Do this
Put every line of the records below into a JSON list of strings, with one string per line and blank lines omitted.

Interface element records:
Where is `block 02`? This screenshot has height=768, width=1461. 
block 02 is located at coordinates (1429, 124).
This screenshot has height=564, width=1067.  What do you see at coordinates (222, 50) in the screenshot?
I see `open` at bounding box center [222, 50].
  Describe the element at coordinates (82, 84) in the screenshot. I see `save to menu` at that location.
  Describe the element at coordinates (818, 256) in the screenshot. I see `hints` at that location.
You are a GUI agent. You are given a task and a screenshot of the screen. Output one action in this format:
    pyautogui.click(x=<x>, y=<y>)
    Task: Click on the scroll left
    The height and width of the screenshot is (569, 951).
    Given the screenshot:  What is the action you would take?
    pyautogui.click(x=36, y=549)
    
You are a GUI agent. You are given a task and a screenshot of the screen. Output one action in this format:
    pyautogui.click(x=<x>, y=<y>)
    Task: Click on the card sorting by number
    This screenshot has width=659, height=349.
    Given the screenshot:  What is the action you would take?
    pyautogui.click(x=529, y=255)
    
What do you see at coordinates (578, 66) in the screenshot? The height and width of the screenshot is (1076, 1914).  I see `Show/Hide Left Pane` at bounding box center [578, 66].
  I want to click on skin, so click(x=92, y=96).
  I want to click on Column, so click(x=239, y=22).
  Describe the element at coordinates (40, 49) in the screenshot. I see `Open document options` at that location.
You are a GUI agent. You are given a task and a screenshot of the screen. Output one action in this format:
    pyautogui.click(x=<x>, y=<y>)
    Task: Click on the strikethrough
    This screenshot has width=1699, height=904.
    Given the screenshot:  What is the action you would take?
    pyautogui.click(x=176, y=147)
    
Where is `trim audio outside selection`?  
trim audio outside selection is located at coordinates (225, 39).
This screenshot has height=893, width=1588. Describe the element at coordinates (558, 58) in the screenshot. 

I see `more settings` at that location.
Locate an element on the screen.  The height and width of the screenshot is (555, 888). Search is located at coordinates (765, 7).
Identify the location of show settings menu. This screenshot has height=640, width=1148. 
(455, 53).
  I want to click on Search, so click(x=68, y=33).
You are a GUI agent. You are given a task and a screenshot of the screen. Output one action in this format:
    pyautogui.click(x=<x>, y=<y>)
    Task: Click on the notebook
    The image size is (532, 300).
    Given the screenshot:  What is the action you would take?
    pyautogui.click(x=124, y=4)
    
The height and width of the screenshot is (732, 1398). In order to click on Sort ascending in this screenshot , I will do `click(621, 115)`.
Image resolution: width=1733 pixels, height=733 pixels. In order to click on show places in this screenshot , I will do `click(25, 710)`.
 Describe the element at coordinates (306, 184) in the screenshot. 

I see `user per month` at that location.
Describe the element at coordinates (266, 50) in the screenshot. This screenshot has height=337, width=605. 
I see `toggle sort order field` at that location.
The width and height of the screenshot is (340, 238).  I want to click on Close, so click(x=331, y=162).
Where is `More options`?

Correct result
[
  "Where is `block 02`? This screenshot has height=768, width=1461. ",
  "block 02 is located at coordinates (1429, 124).",
  "This screenshot has height=564, width=1067.  What do you see at coordinates (222, 50) in the screenshot?",
  "I see `open` at bounding box center [222, 50].",
  "  Describe the element at coordinates (82, 84) in the screenshot. I see `save to menu` at that location.",
  "  Describe the element at coordinates (818, 256) in the screenshot. I see `hints` at that location.",
  "You are a GUI agent. You are given a task and a screenshot of the screen. Output one action in this format:",
  "    pyautogui.click(x=<x>, y=<y>)",
  "    Task: Click on the scroll left",
  "    The height and width of the screenshot is (569, 951).",
  "    Given the screenshot:  What is the action you would take?",
  "    pyautogui.click(x=36, y=549)",
  "You are a GUI agent. You are given a task and a screenshot of the screen. Output one action in this format:",
  "    pyautogui.click(x=<x>, y=<y>)",
  "    Task: Click on the card sorting by number",
  "    This screenshot has width=659, height=349.",
  "    Given the screenshot:  What is the action you would take?",
  "    pyautogui.click(x=529, y=255)",
  "What do you see at coordinates (578, 66) in the screenshot? The height and width of the screenshot is (1076, 1914).  I see `Show/Hide Left Pane` at bounding box center [578, 66].",
  "  I want to click on skin, so click(x=92, y=96).",
  "  I want to click on Column, so click(x=239, y=22).",
  "  Describe the element at coordinates (40, 49) in the screenshot. I see `Open document options` at that location.",
  "You are a GUI agent. You are given a task and a screenshot of the screen. Output one action in this format:",
  "    pyautogui.click(x=<x>, y=<y>)",
  "    Task: Click on the strikethrough",
  "    This screenshot has width=1699, height=904.",
  "    Given the screenshot:  What is the action you would take?",
  "    pyautogui.click(x=176, y=147)",
  "Where is `trim audio outside selection`?  ",
  "trim audio outside selection is located at coordinates (225, 39).",
  "This screenshot has height=893, width=1588. Describe the element at coordinates (558, 58) in the screenshot. ",
  "I see `more settings` at that location.",
  "Locate an element on the screen.  The height and width of the screenshot is (555, 888). Search is located at coordinates (765, 7).",
  "Identify the location of show settings menu. This screenshot has height=640, width=1148. ",
  "(455, 53).",
  "  I want to click on Search, so click(x=68, y=33).",
  "You are a GUI agent. You are given a task and a screenshot of the screen. Output one action in this format:",
  "    pyautogui.click(x=<x>, y=<y>)",
  "    Task: Click on the notebook",
  "    The image size is (532, 300).",
  "    Given the screenshot:  What is the action you would take?",
  "    pyautogui.click(x=124, y=4)",
  "The height and width of the screenshot is (732, 1398). In order to click on Sort ascending in this screenshot , I will do `click(621, 115)`.",
  "Image resolution: width=1733 pixels, height=733 pixels. In order to click on show places in this screenshot , I will do `click(25, 710)`.",
  " Describe the element at coordinates (306, 184) in the screenshot. ",
  "I see `user per month` at that location.",
  "Describe the element at coordinates (266, 50) in the screenshot. This screenshot has height=337, width=605. ",
  "I see `toggle sort order field` at that location.",
  "The width and height of the screenshot is (340, 238).  I want to click on Close, so click(x=331, y=162).",
  "Where is `More options`?"
]